Jed sighed, then smiled gently. “So you think I can’t know everything, huh?”

Two hours later

“…And that was the third time my family visited the Grand Canyon.”

House’s leg was experiencing phantom pains. He had had his ass kicked at chess – twice! He had heard about almost every national park in America. And yet, he felt strangely invigorated. President Bartlet was about to start in on Sunset Crater National Monument when the door banged open.

“House! Clinic!”

Oh, you have got to be kidding me, he thought. “But… but I’m keeping the President company!”

“Mr. President, I’m sorry,” Lisa Cuddy said. “But Dr. House hasn’t fulfilled his clinic hours in nearly a month.”

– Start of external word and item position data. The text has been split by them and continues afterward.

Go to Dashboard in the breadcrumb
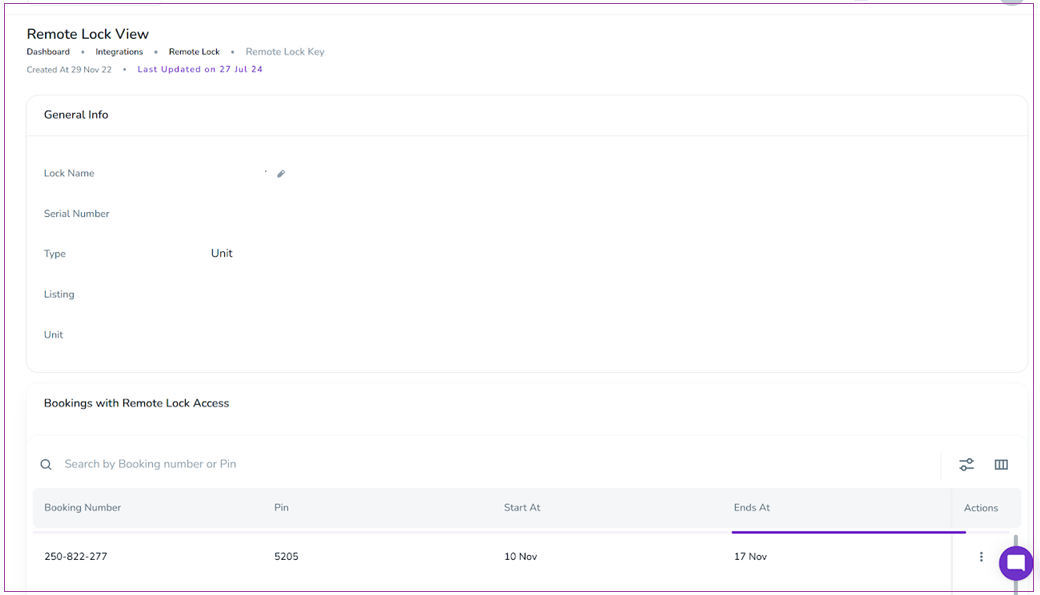1040x595 pixels. pyautogui.click(x=48, y=52)
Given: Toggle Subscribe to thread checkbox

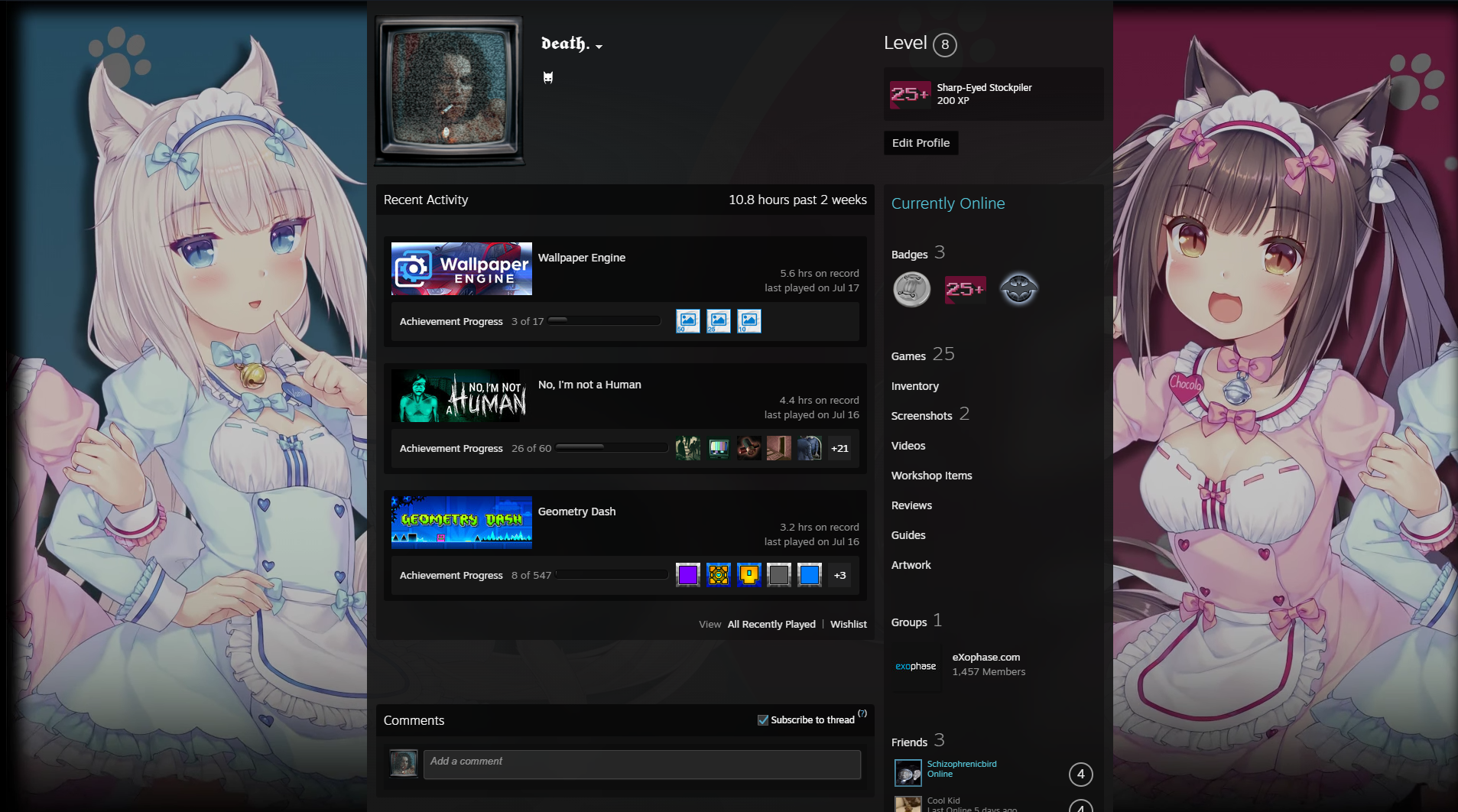Looking at the screenshot, I should pyautogui.click(x=762, y=720).
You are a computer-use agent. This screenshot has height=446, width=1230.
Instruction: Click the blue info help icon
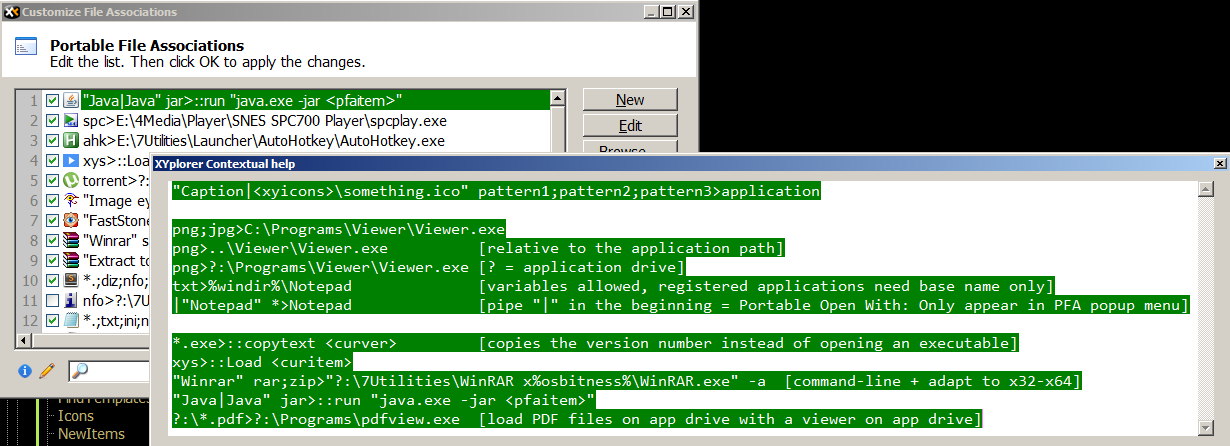[25, 372]
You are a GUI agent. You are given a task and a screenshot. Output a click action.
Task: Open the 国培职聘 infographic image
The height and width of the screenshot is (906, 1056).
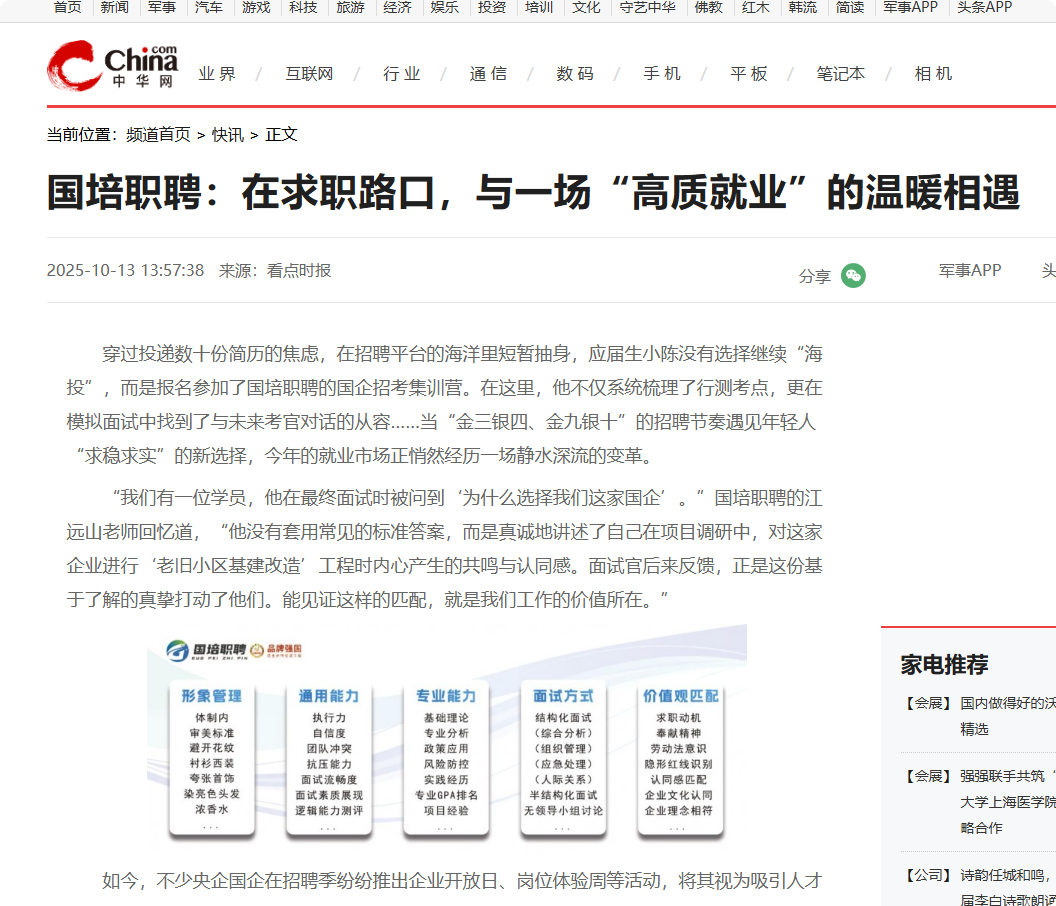pyautogui.click(x=446, y=735)

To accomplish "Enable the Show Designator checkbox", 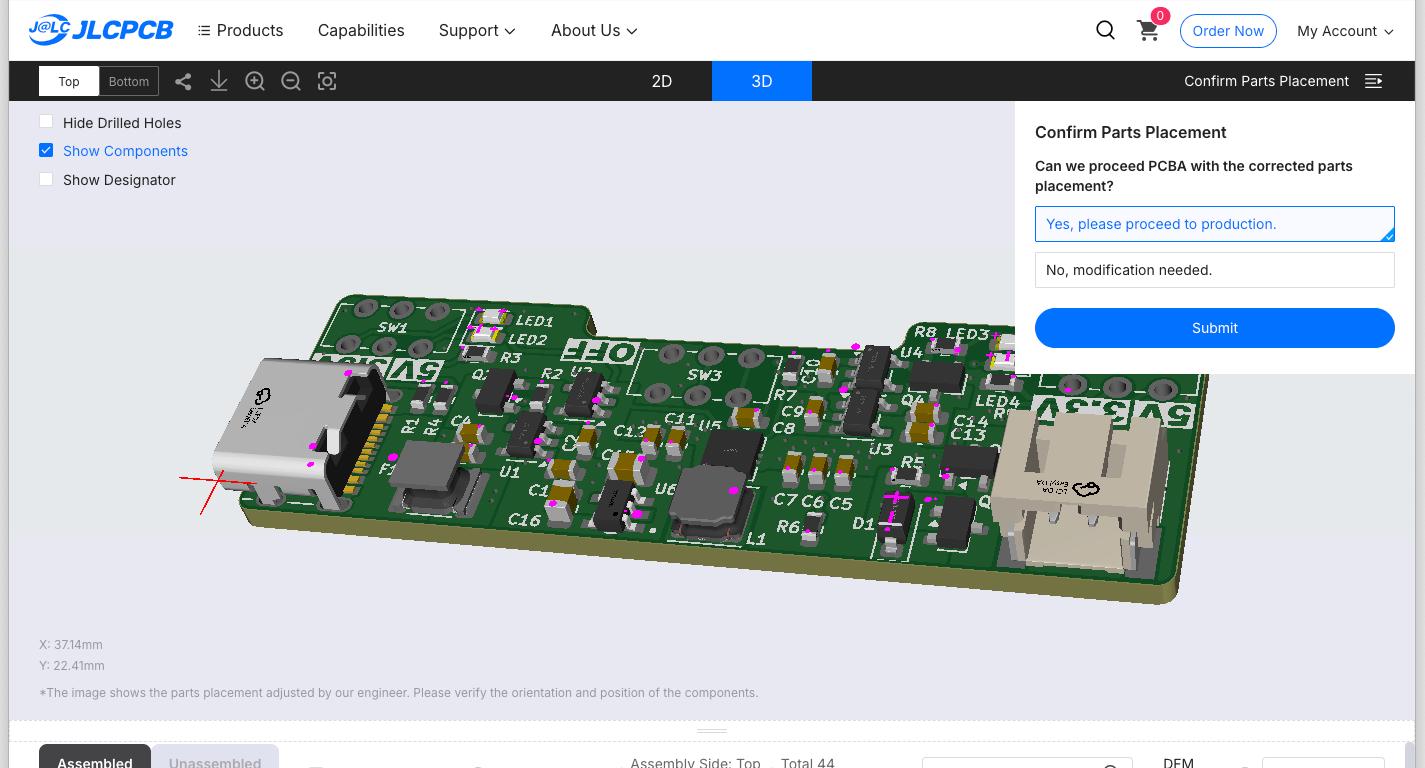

Jed’s eyebrows shot straight up, and he looked from Cuddy to House and back again. Then he started laughing. “Oh, my,” he guffawed. “Oh, Dr. House, you are definitely not using me as an excuse to get out of your job. That would run contrary to every health plan I put forth while in office.”

“Dammit,” House muttered. “Well, Mr. President, it was a pleasure to talk to you and to get my tail soundly whupped by you. Hopefully we’ll get a chance to do this again.”

With that, House stumped out of the room. Cuddy was about to follow him when Jed stopped her.

“Dr. Cuddy?” he said.

“Yes?” she replied, turning to him.

“Could you get Dr. Cameron please?”

“Is something wrong?” Lisa Cuddy asked, concerned.

“I can’t feel anything on the left side of my body.”